STATED TASK 1:
Render every line of the listing that comes after the forum post as a Markdown table with the columns Row and Line. Omit blank lines and leave the pictures out.

QUOTED PASSAGE:
------------------------------------------------------------

Re: [DISCUSS] Naming and Functionality of Stream Operators and Tasks

Posted by Stephan Ewen <se...@apache.org>.
How about separating the discussions about runtime class renaming (there
seems to be consensus) from the
API class renaming (no consensus yet).

To go ahead with the runtime classes, can you make a concrete suggestion
for more memorable/describing names?

For the  API classes, kick off a thread, if you want, but please clearly
mark in your discussion that this is about an API breaking change
to a user-facing API (that is still declared beta).


On Mon, May 11, 2015 at 10:18 AM, Aljoscha Krettek <al...@apache.org>
wrote:

> Come to think of it, why do we even need SingleOutputStreamOperator?
> It is just a subclass of DataStream that has almost no functionality
> that couldn't be implemented in DataStream. I think it makes people
> wonder why the result of a transformation is not a DataStream but this
> mouthful of a class.
>
> And, I light of other possibilities such as MapDriver and PactDriver I
> am quite happy with calling the things StreamOperator and StreamMap.
> :D
>
> On Sat, May 9, 2015 at 5:20 PM, Márton Balassi <ba...@gmail.com>
> wrote:
> > Hi,
> >
> > I am in favor of removing the Stream (or Streaming) suffixes and
> prefixes.
> > I think that Gyula was also referring to those.
> >
> > I think the naming of the Tasks, and user facing operators
> > (SingleOutputStreamOperator and alike) are fine.

------------------------------------------------------------

RECORDS PROVIDED:
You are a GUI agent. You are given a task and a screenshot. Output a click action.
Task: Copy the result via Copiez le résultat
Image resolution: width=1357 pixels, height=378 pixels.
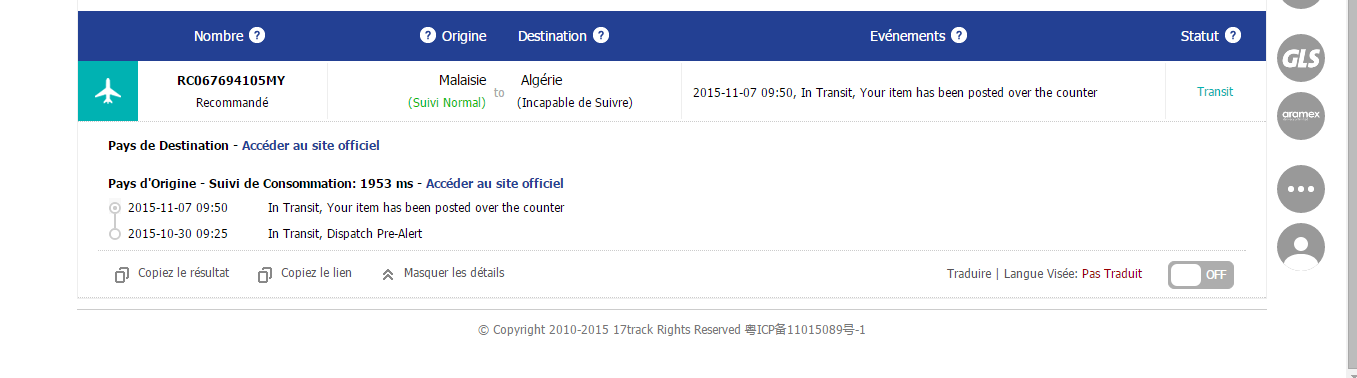pos(172,273)
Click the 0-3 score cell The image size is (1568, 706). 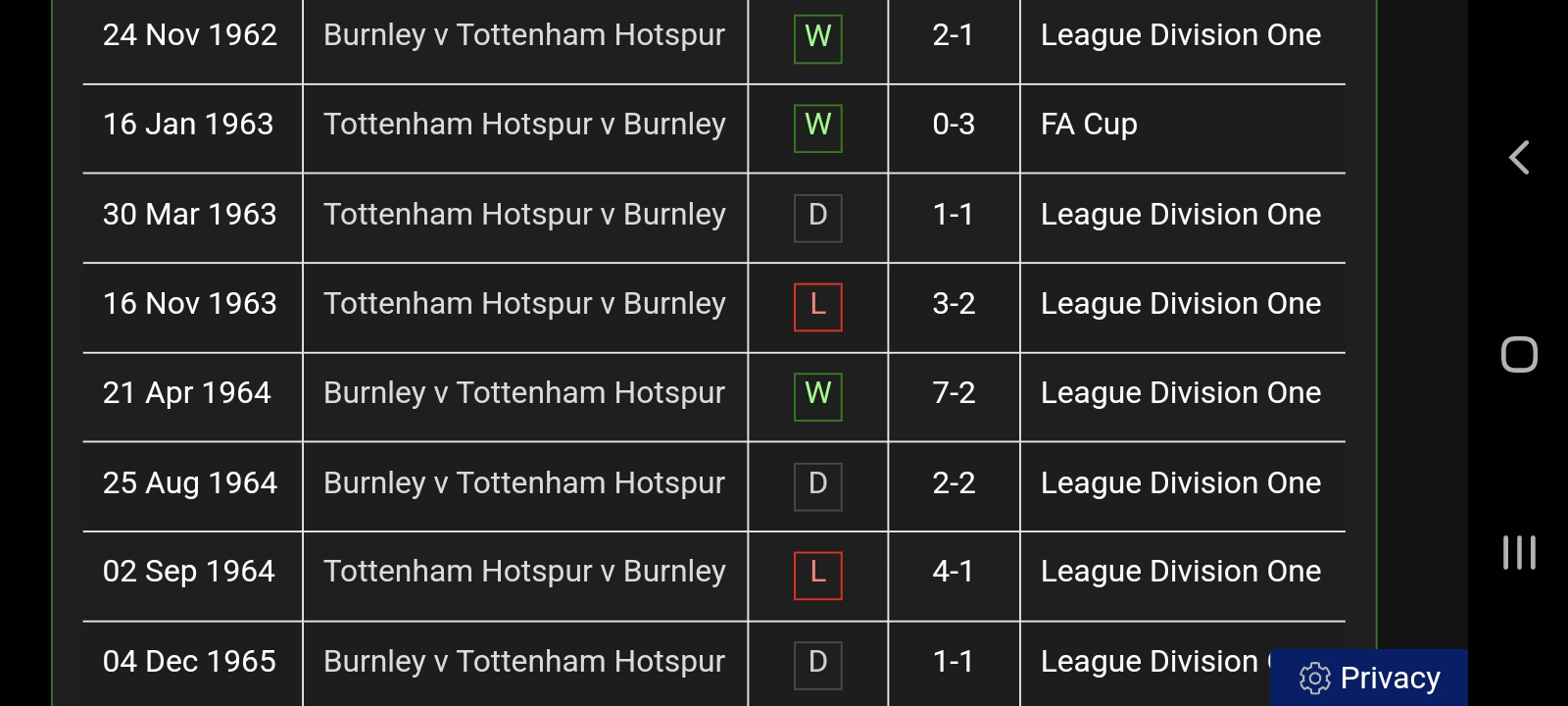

------------------------------------------------------------

STATED TASK 2:
In the forum post, which class does Aljoscha Krettek question the need for?

EXERCISE OUTPUT 1:
| Row | Line |
|---|---|
| 1 | You are a GUI agent. You are given a task and a screenshot. Output a click action. |
| 2 | Task: Copy the result via Copiez le résultat |
| 3 | Image resolution: width=1357 pixels, height=378 pixels. |
| 4 | pos(172,273) |
| 5 | Click the 0-3 score cell The image size is (1568, 706).  |

EXERCISE OUTPUT 2:
SingleOutputStreamOperator